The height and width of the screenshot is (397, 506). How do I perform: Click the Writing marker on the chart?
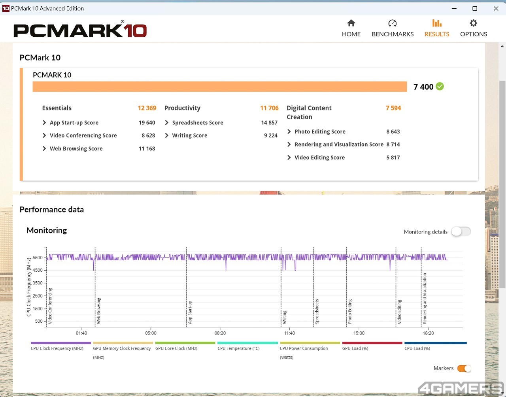pos(284,317)
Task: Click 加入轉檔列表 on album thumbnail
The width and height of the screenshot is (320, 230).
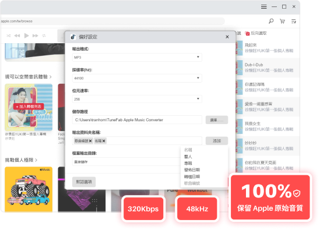Action: 29,107
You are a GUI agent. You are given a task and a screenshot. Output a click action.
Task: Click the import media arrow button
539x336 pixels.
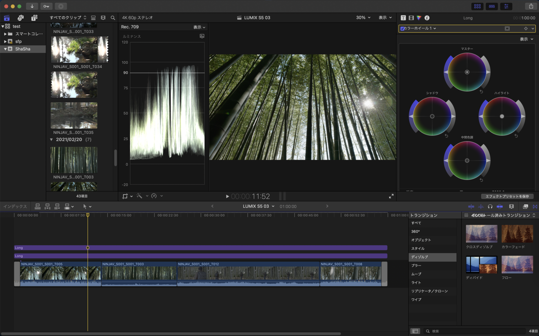pos(32,6)
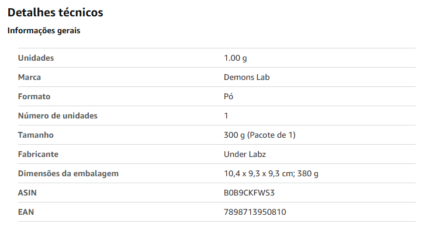
Task: Click the Número de unidades label
Action: coord(58,116)
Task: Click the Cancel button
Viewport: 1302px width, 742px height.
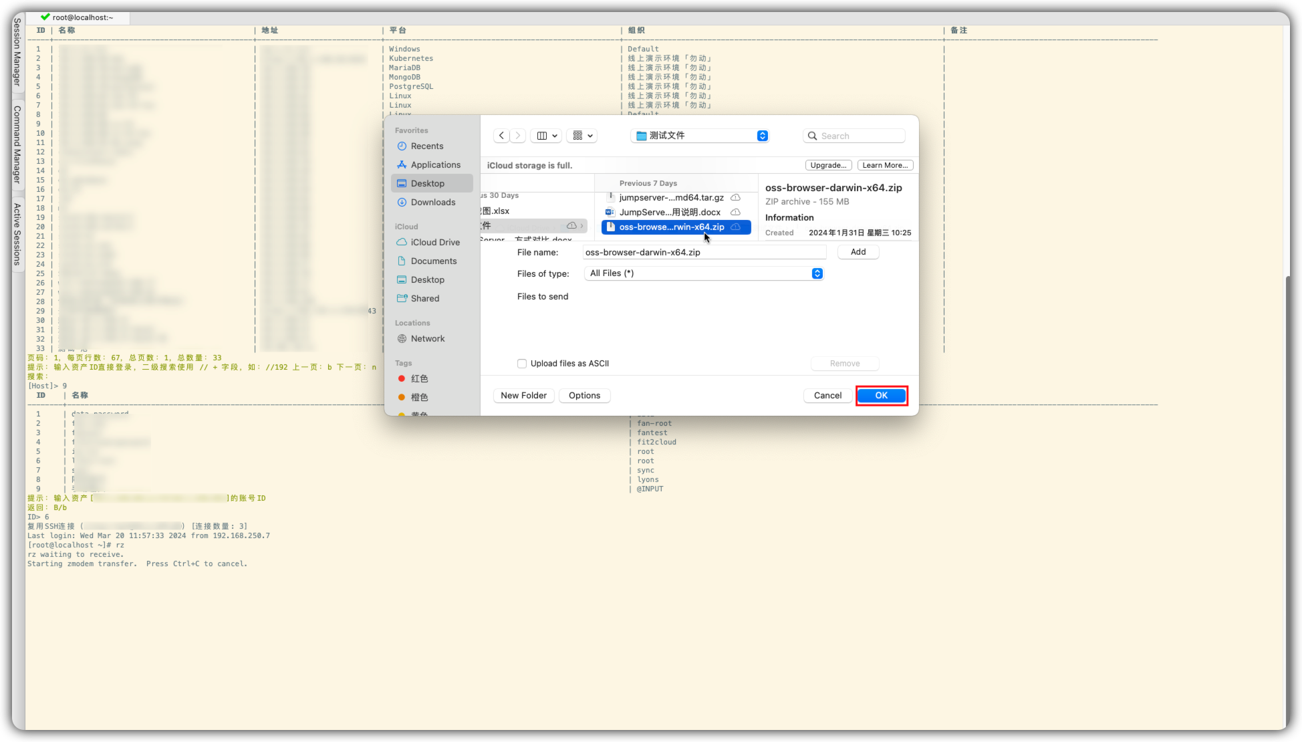Action: (x=827, y=396)
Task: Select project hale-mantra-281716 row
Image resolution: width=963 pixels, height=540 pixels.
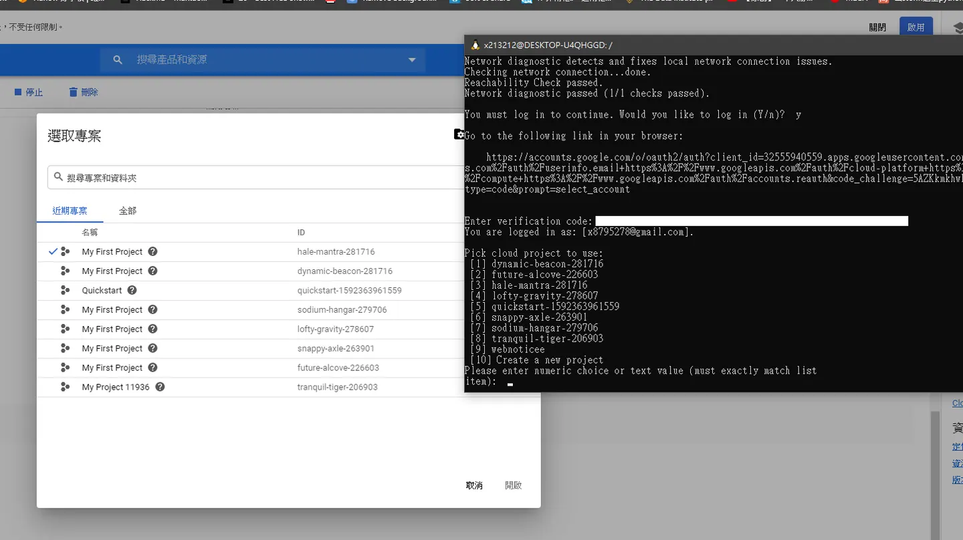Action: [251, 252]
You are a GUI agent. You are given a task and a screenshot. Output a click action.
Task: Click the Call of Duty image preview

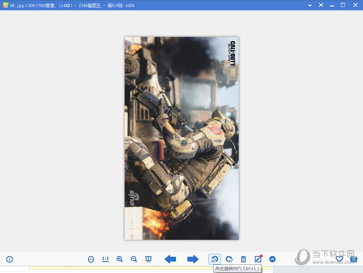182,138
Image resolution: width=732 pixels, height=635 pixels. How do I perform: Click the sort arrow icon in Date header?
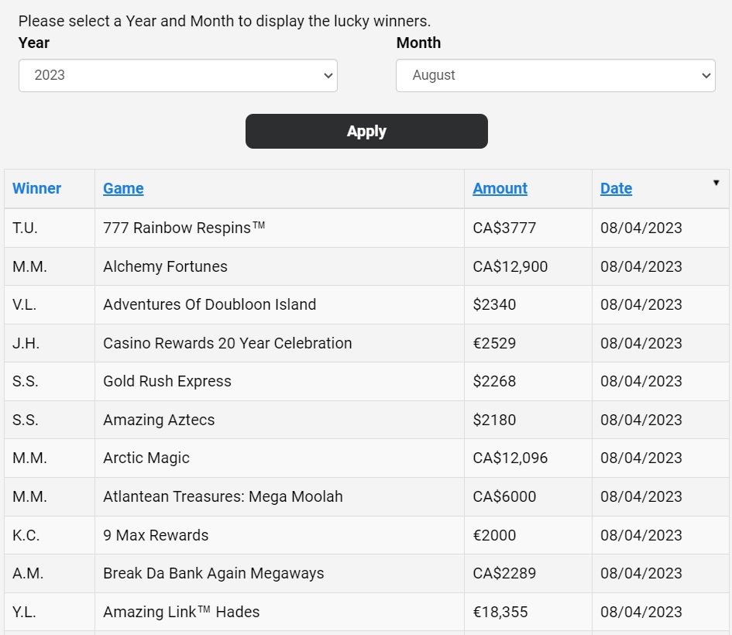(716, 183)
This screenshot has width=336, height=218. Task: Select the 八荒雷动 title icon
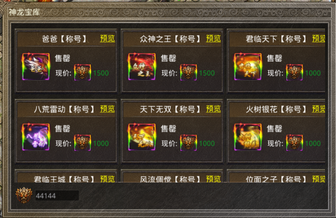point(36,137)
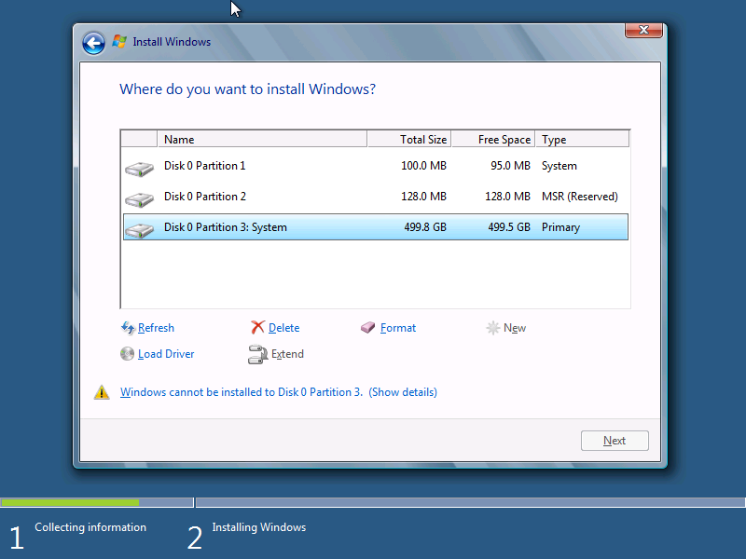Click the drive icon for Partition 1
This screenshot has width=746, height=559.
[139, 169]
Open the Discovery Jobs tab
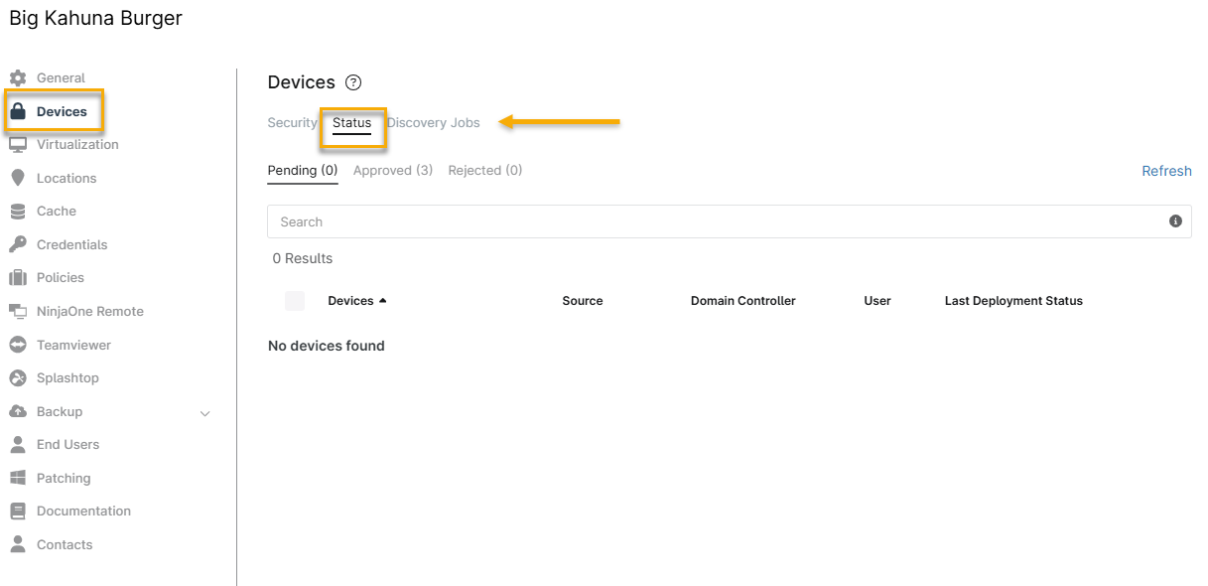 point(433,123)
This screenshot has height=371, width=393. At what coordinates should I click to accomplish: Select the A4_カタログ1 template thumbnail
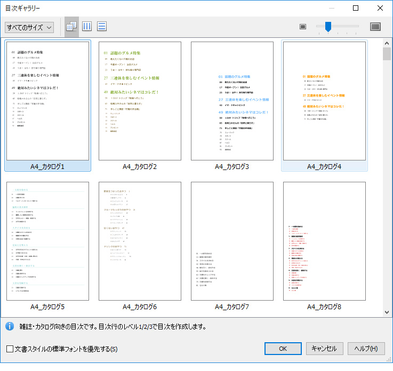pos(48,101)
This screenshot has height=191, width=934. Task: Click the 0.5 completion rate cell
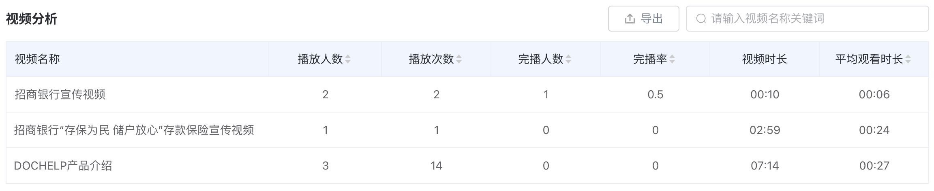coord(655,95)
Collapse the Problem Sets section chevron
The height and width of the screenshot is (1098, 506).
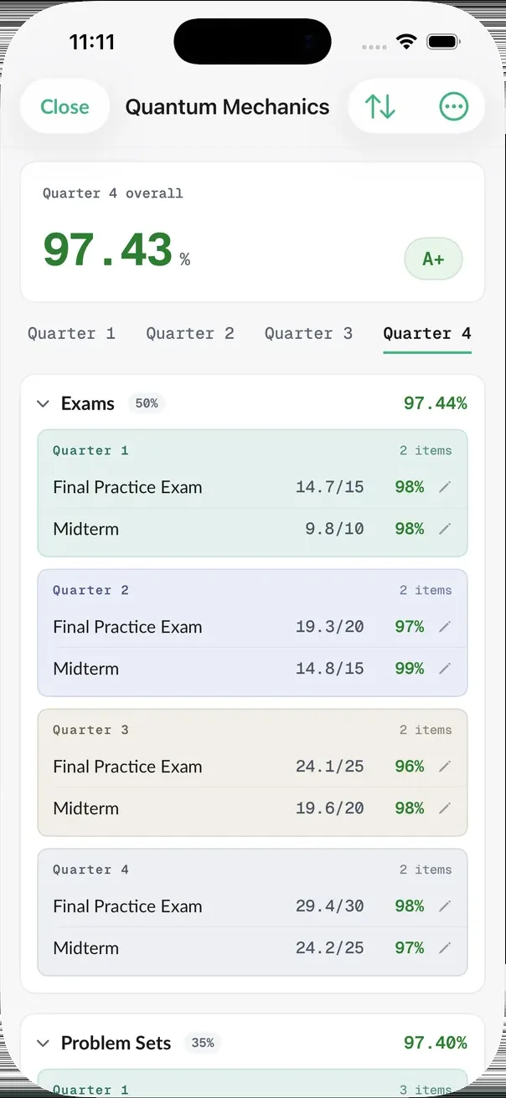point(44,1044)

=====

§ **Your goal**
Convert the listing above into a JSON list of strings, one string per line, skipping blank lines. Leave the pictures out.

§ **Result below**
[
  "The height and width of the screenshot is (397, 506). How do I perform: Click the Writing marker on the chart?",
  "pos(284,317)",
  "Task: Click 加入轉檔列表 on album thumbnail",
  "The width and height of the screenshot is (320, 230).",
  "Action: 29,107",
  "You are a GUI agent. You are given a task and a screenshot. Output a click action.",
  "Task: Click the import media arrow button",
  "539x336 pixels.",
  "pos(32,6)",
  "Task: Click the Número de unidades label",
  "Action: coord(58,116)",
  "Task: Click the Cancel button",
  "Viewport: 1302px width, 742px height.",
  "Action: (x=827, y=396)",
  "Task: Select project hale-mantra-281716 row",
  "Image resolution: width=963 pixels, height=540 pixels.",
  "Action: [251, 252]",
  "You are a GUI agent. You are given a task and a screenshot. Output a click action.",
  "Task: Click the Call of Duty image preview",
  "182,138",
  "Image resolution: width=732 pixels, height=635 pixels. How do I perform: Click the sort arrow icon in Date header?",
  "(716, 183)",
  "This screenshot has width=336, height=218. Task: Select the 八荒雷动 title icon",
  "point(36,137)",
  "Click the drive icon for Partition 1",
  "This screenshot has width=746, height=559.",
  "[139, 169]",
  "Open the Discovery Jobs tab",
  " point(433,123)",
  "This screenshot has height=371, width=393. At what coordinates should I click to accomplish: Select the A4_カタログ1 template thumbnail",
  "pos(48,101)",
  "This screenshot has height=191, width=934. Task: Click the 0.5 completion rate cell",
  "coord(655,95)",
  "Collapse the Problem Sets section chevron",
  "The height and width of the screenshot is (1098, 506).",
  "point(44,1044)"
]